>> start
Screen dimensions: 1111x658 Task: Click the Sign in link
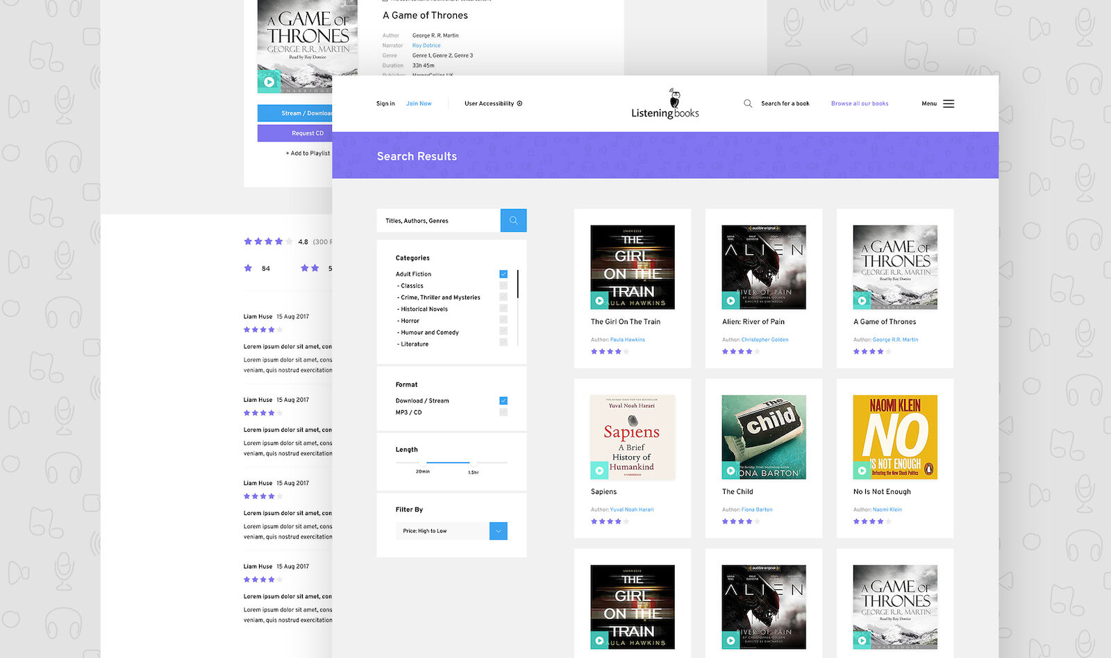pos(385,103)
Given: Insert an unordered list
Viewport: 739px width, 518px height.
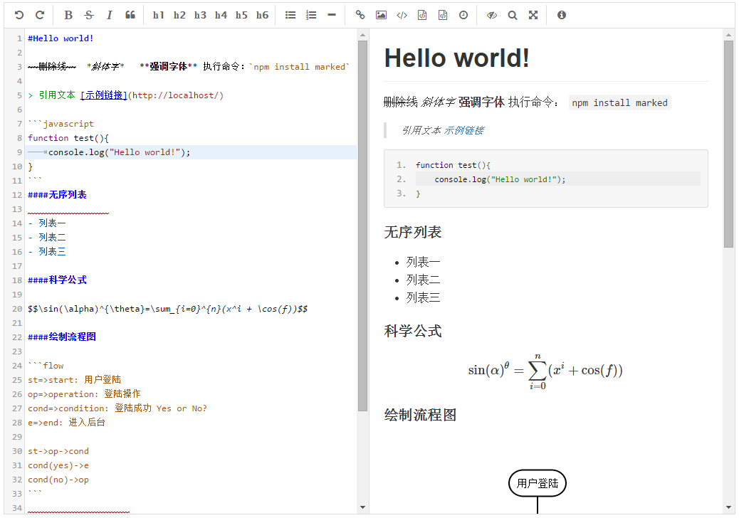Looking at the screenshot, I should pyautogui.click(x=290, y=15).
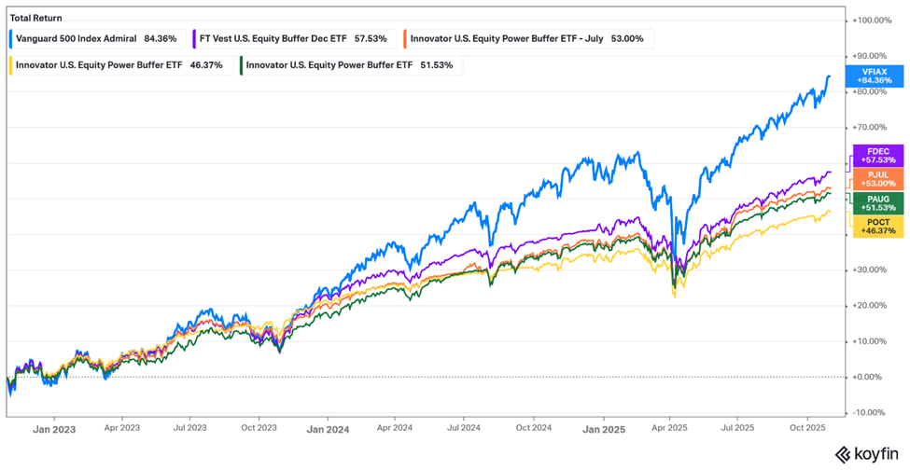Click purple color bar beside FT Vest legend

(x=193, y=39)
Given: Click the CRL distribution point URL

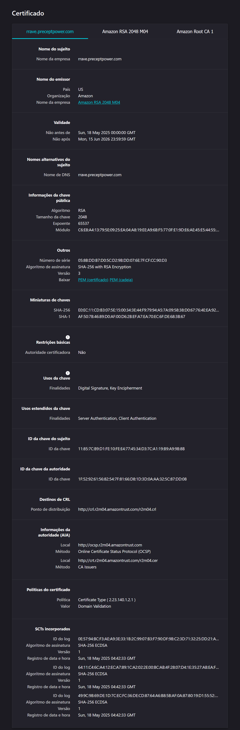Looking at the screenshot, I should coord(117,509).
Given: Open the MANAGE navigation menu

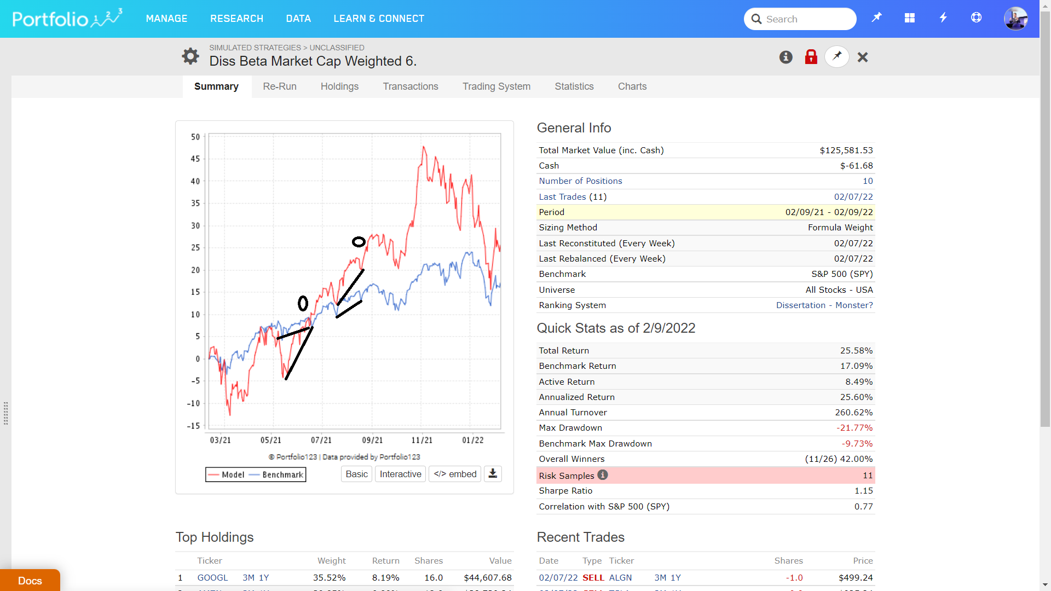Looking at the screenshot, I should (166, 19).
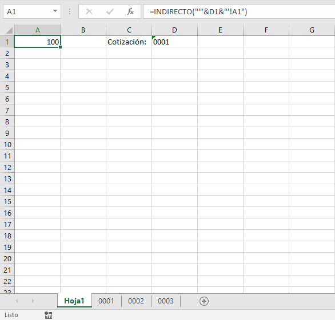335x320 pixels.
Task: Click the macro recording icon in status bar
Action: [48, 315]
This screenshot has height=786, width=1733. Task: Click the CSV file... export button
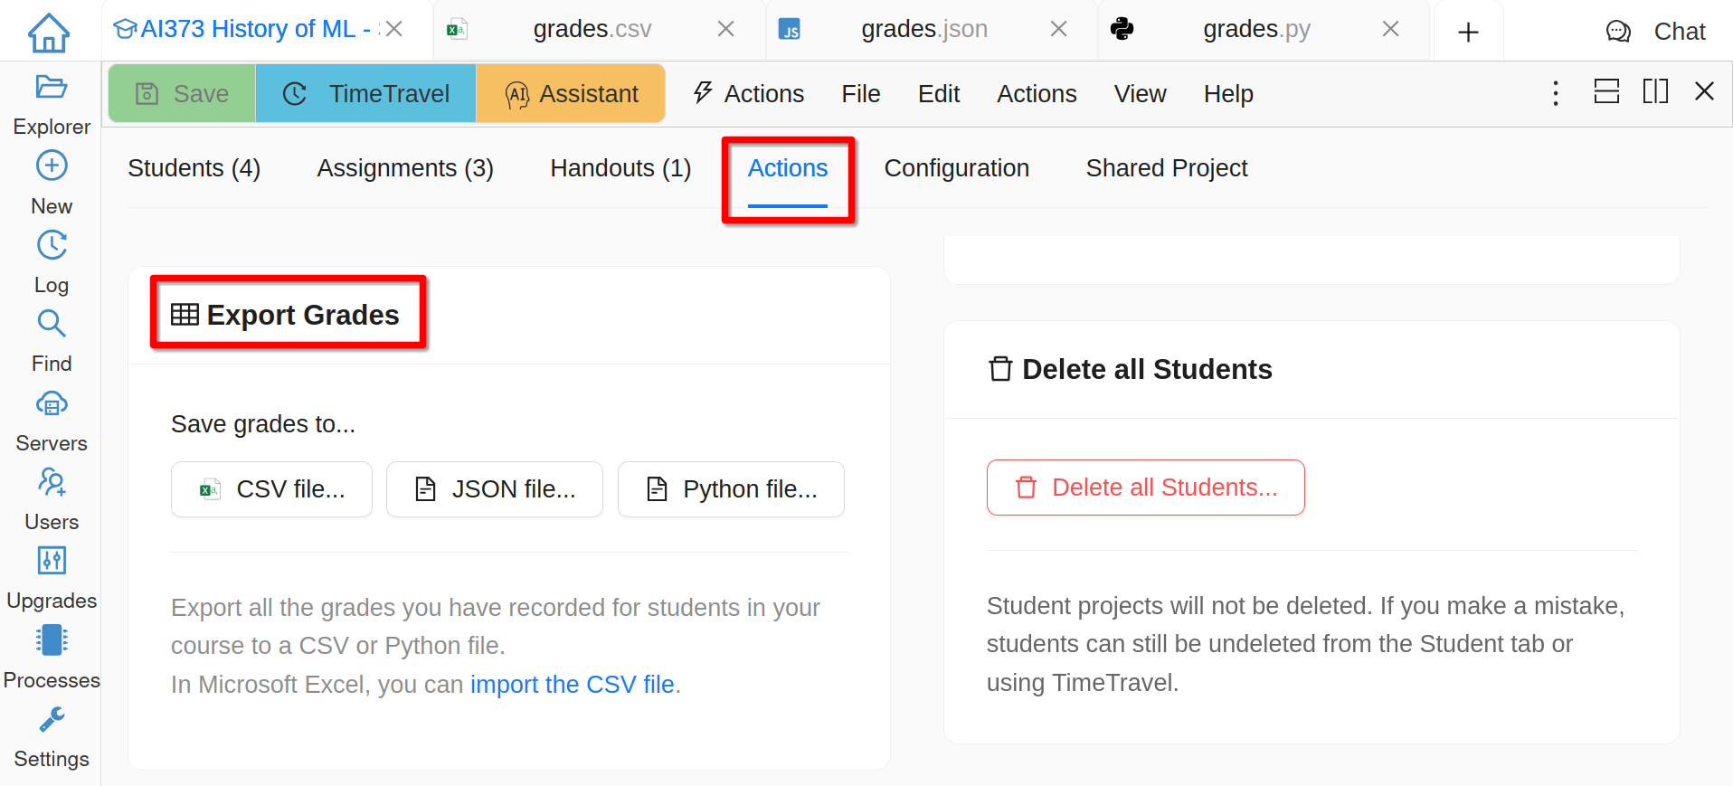click(271, 489)
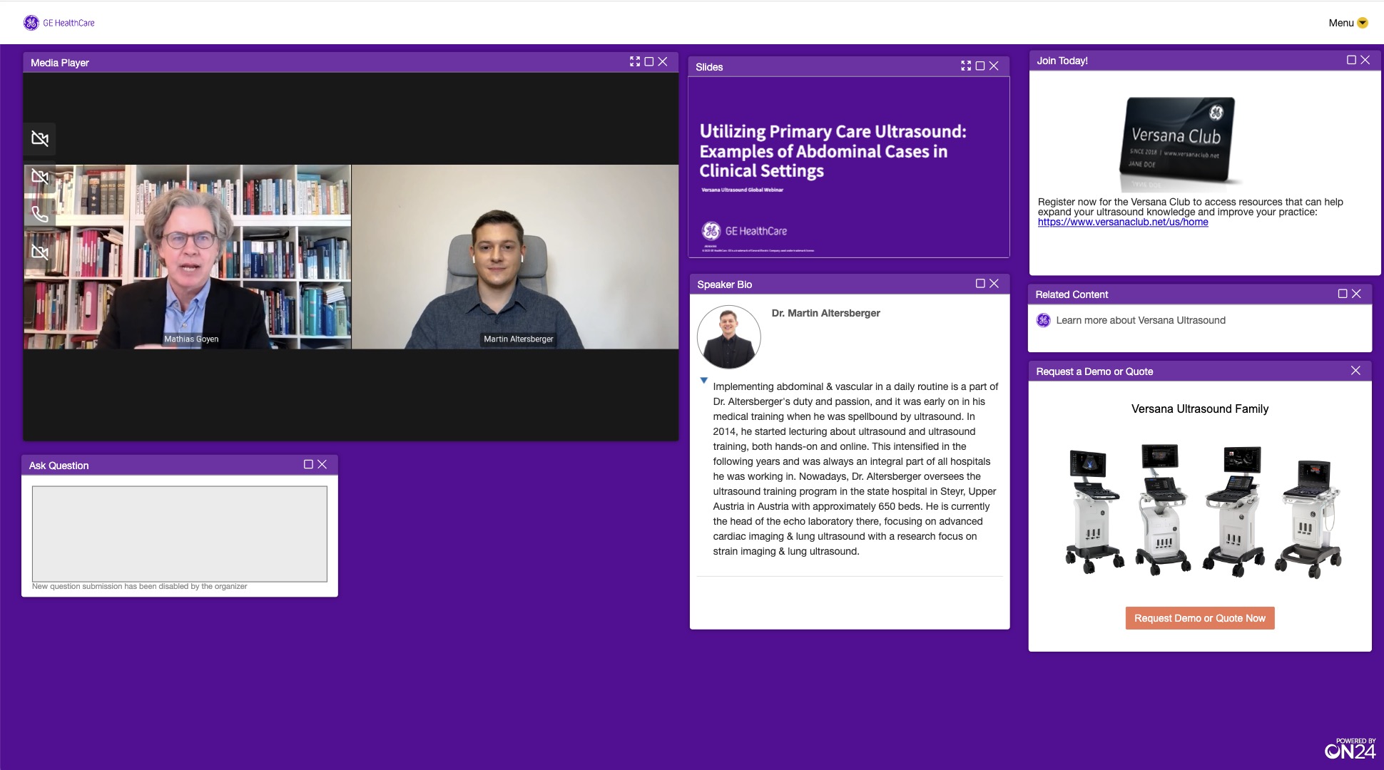1384x770 pixels.
Task: Click the phone handset icon in video
Action: 40,214

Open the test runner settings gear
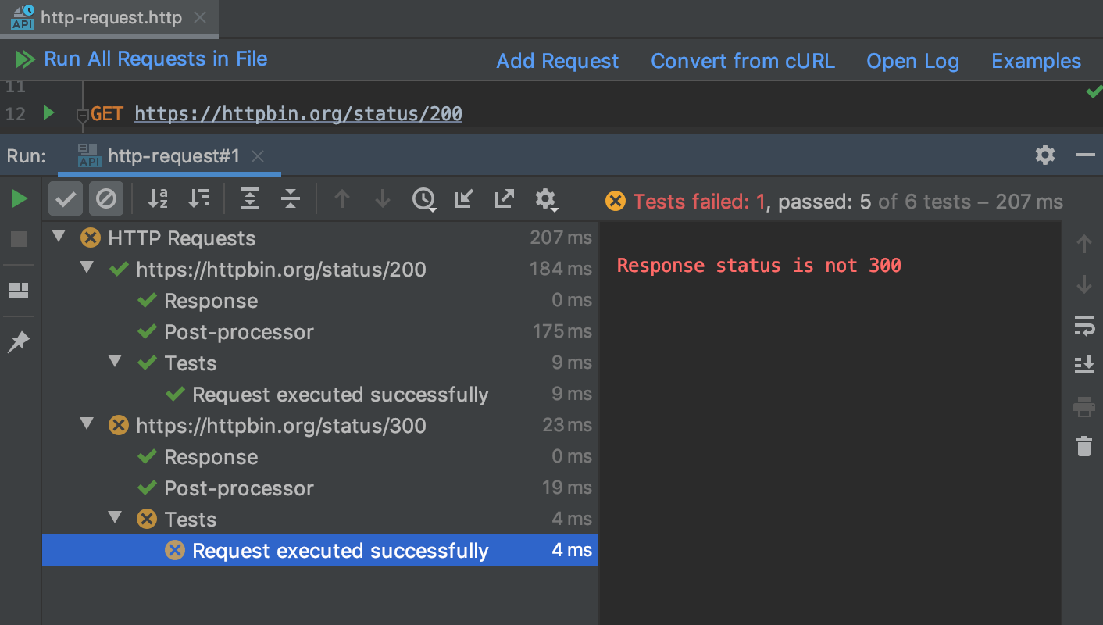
>> end
* [Work to be completed]:
Write out all of the records above again, substituting "Instruction" for every "Given" and changing nothing else. Leave the pictures out.

* [Answer to this exercise]:
Screen dimensions: 1111x658 Task: Click the Sign in link
pos(385,103)
Instruction: Insert an unordered list
Viewport: 739px width, 518px height.
Looking at the screenshot, I should pyautogui.click(x=290, y=15).
Click purple color bar beside FT Vest legend

(x=193, y=39)
Instruction: Click the CRL distribution point URL

Looking at the screenshot, I should coord(117,509).
Instruction: Open the MANAGE navigation menu

Looking at the screenshot, I should (166, 19).
335x320 pixels.
Task: Click the macro recording icon in status bar
Action: [48, 315]
This screenshot has height=786, width=1733. Task: Click the CSV file... export button
click(271, 489)
1384x770 pixels.
Task: Click the phone handset icon in video
Action: 40,214

Open the test runner settings gear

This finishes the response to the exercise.